▶ _The task_
Line count for the string "Show": give the number of lines in the data below that contain it, and nothing more.

Start of Record excerpts

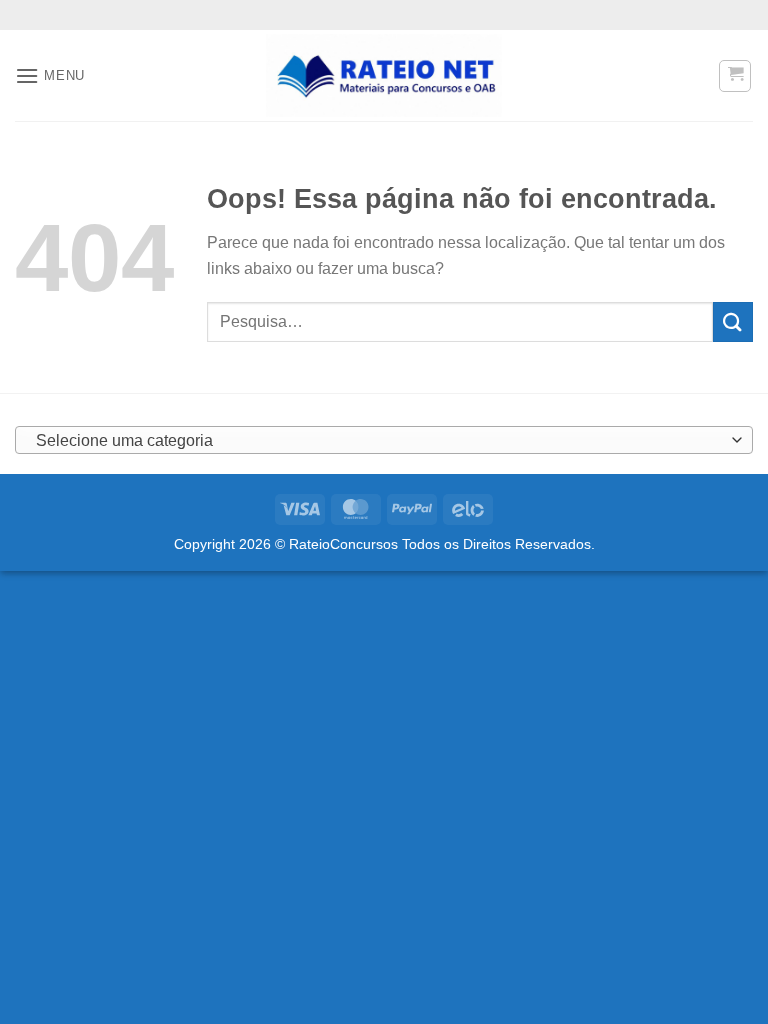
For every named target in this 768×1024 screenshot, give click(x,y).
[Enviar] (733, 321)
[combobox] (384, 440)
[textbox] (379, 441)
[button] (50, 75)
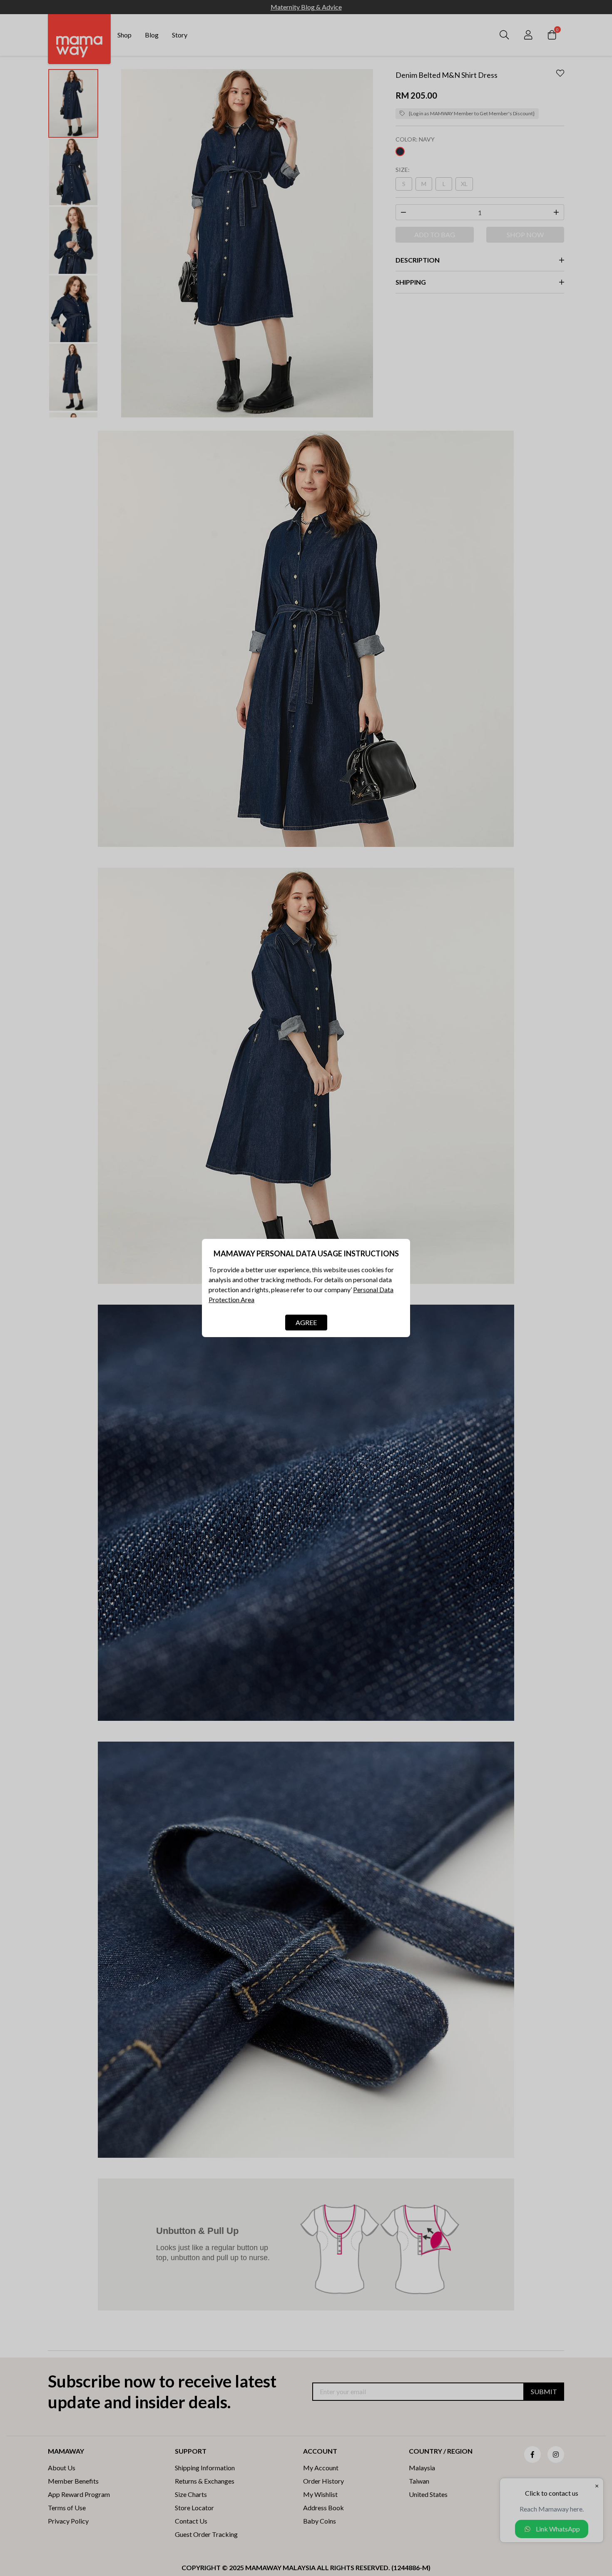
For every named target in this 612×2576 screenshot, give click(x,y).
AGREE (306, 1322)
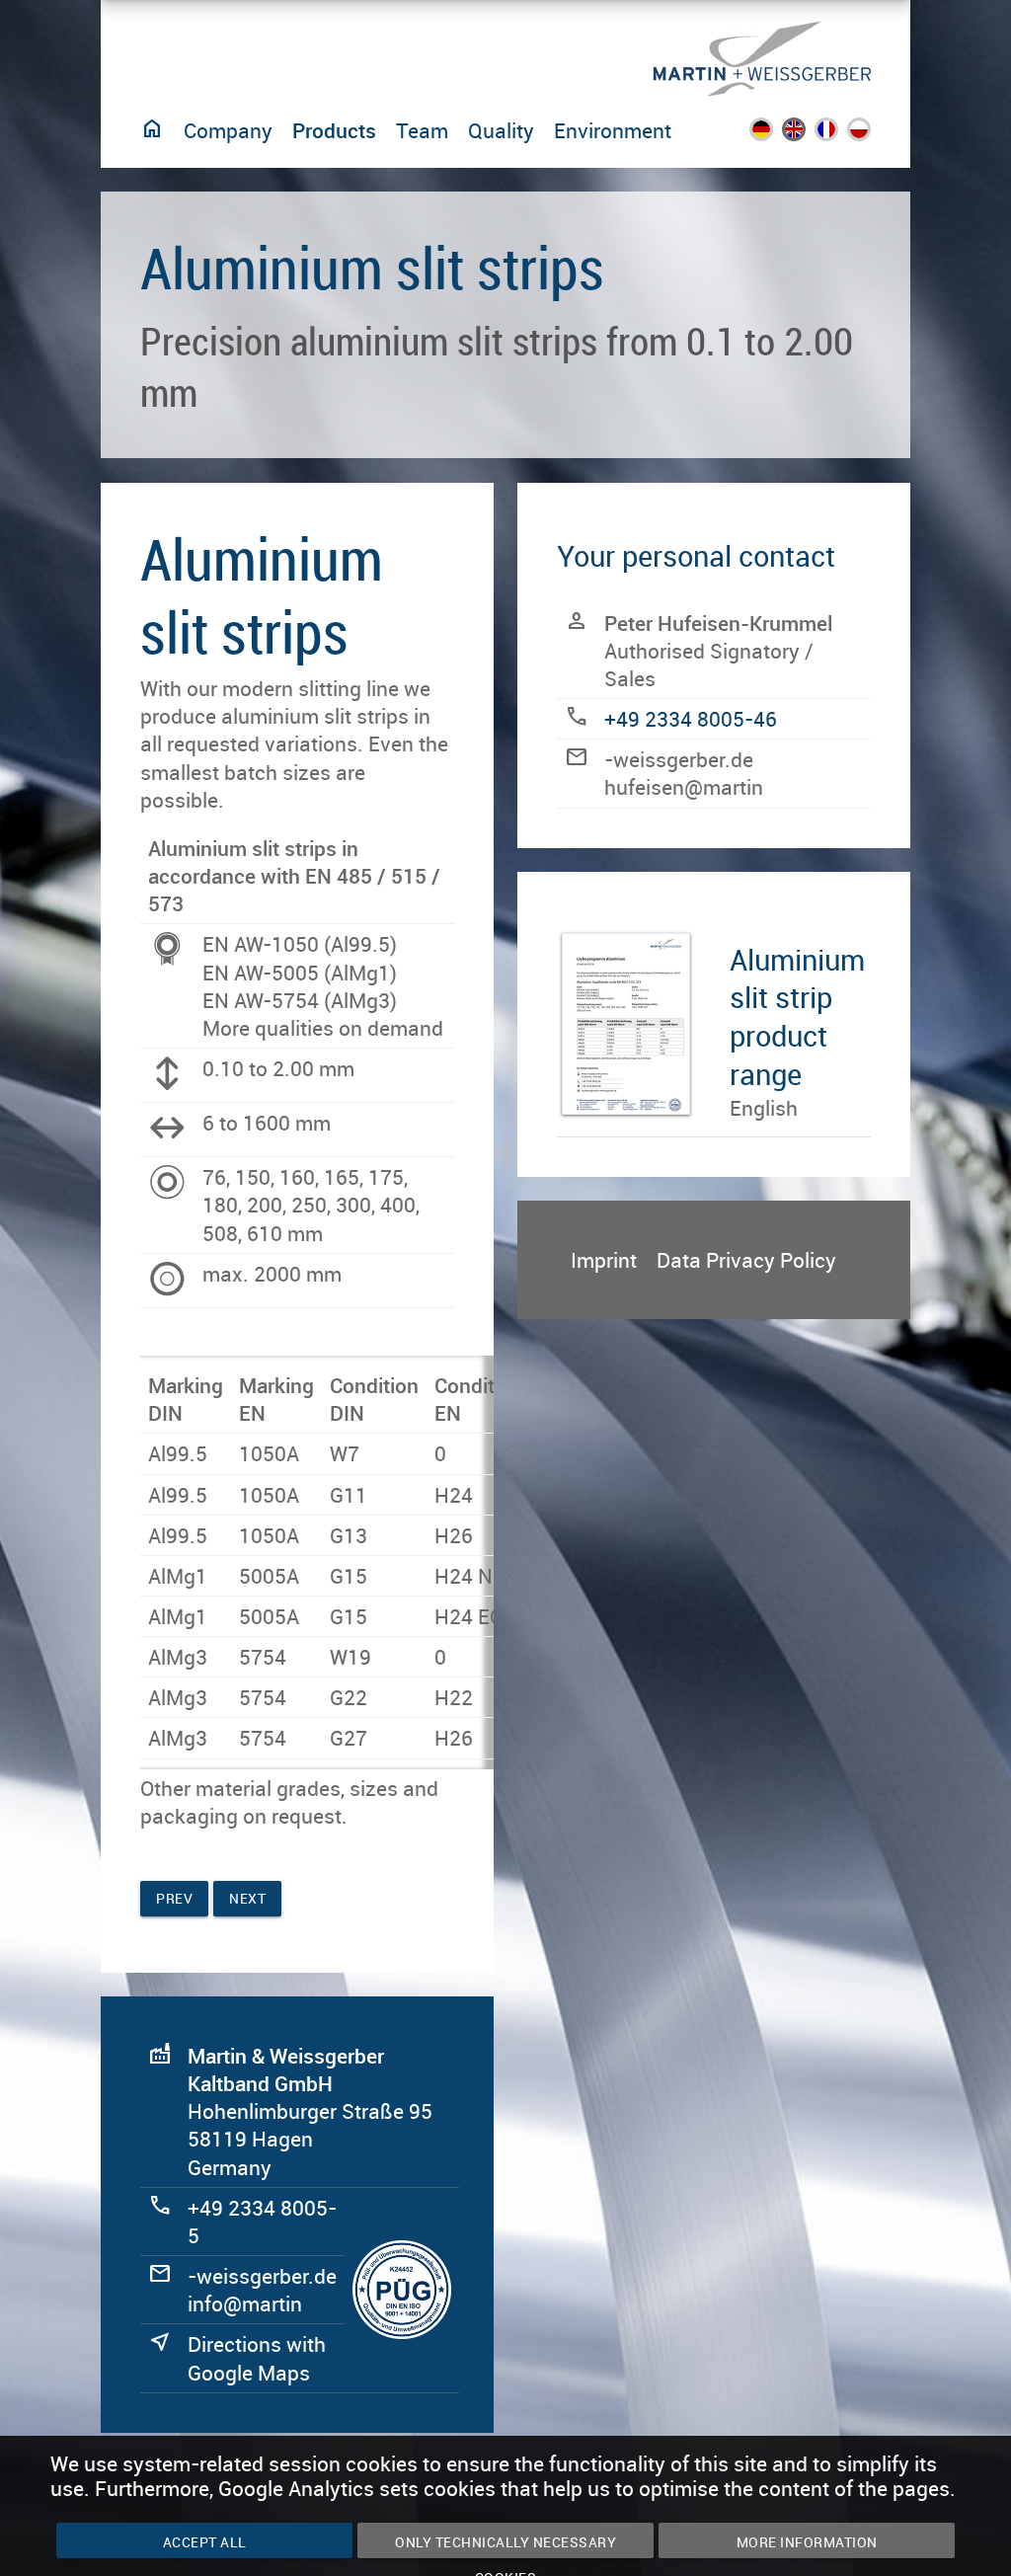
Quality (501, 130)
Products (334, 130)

End of Record excerpts
Start of Record excerpts

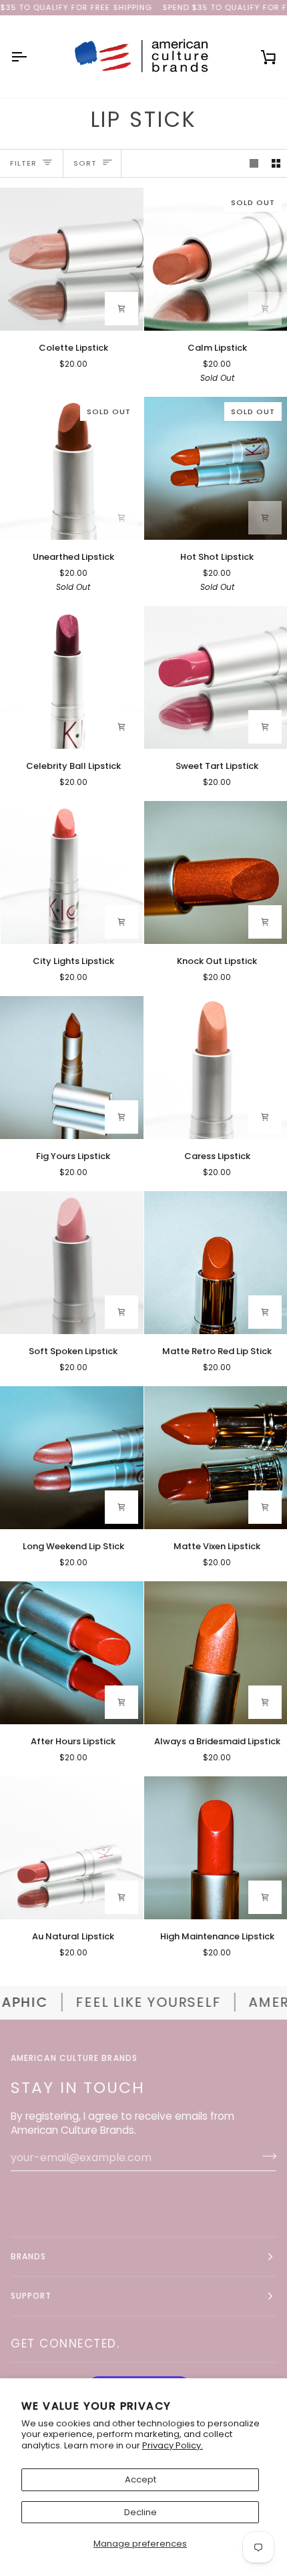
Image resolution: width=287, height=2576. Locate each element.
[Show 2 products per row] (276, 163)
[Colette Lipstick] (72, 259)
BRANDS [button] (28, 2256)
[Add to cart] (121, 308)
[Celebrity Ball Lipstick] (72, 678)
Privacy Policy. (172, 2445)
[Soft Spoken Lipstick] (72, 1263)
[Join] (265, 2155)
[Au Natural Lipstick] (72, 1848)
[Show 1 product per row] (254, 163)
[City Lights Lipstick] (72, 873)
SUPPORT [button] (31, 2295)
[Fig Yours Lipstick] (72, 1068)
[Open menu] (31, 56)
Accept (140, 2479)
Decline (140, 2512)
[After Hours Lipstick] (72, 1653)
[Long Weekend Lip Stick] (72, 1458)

End of Record excerpts
Start of Record excerpts

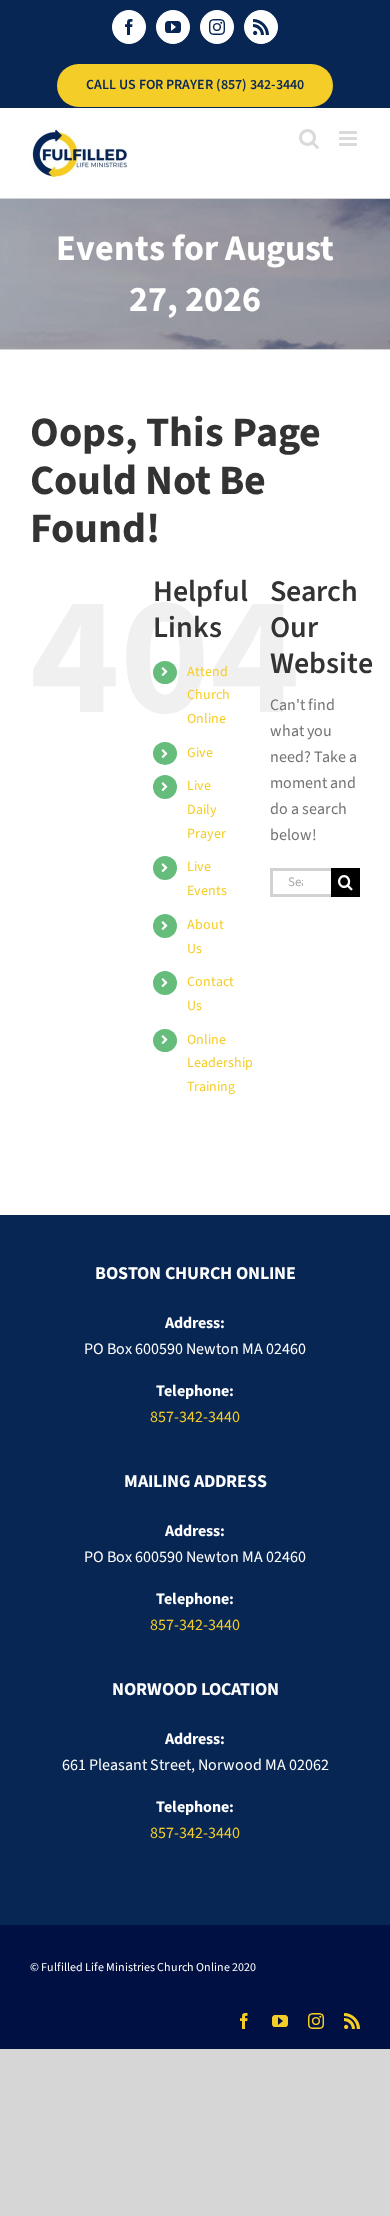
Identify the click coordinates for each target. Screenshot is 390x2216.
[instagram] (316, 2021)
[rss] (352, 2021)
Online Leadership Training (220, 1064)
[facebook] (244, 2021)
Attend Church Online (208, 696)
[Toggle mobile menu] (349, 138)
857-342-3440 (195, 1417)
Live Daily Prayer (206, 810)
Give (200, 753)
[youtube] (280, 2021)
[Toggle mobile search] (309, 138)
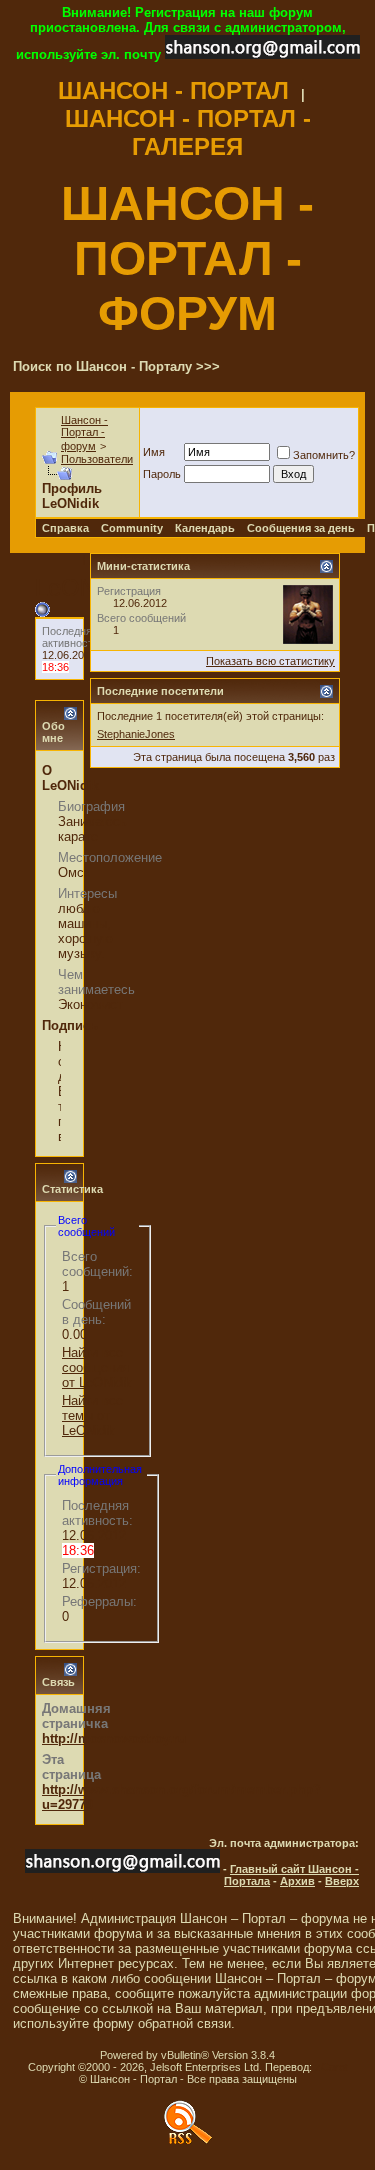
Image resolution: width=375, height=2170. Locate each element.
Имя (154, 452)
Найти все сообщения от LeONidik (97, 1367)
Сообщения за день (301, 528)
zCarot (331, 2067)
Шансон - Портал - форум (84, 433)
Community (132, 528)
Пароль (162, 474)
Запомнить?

End of Record excerpts

▶ _Response to the exercise_
2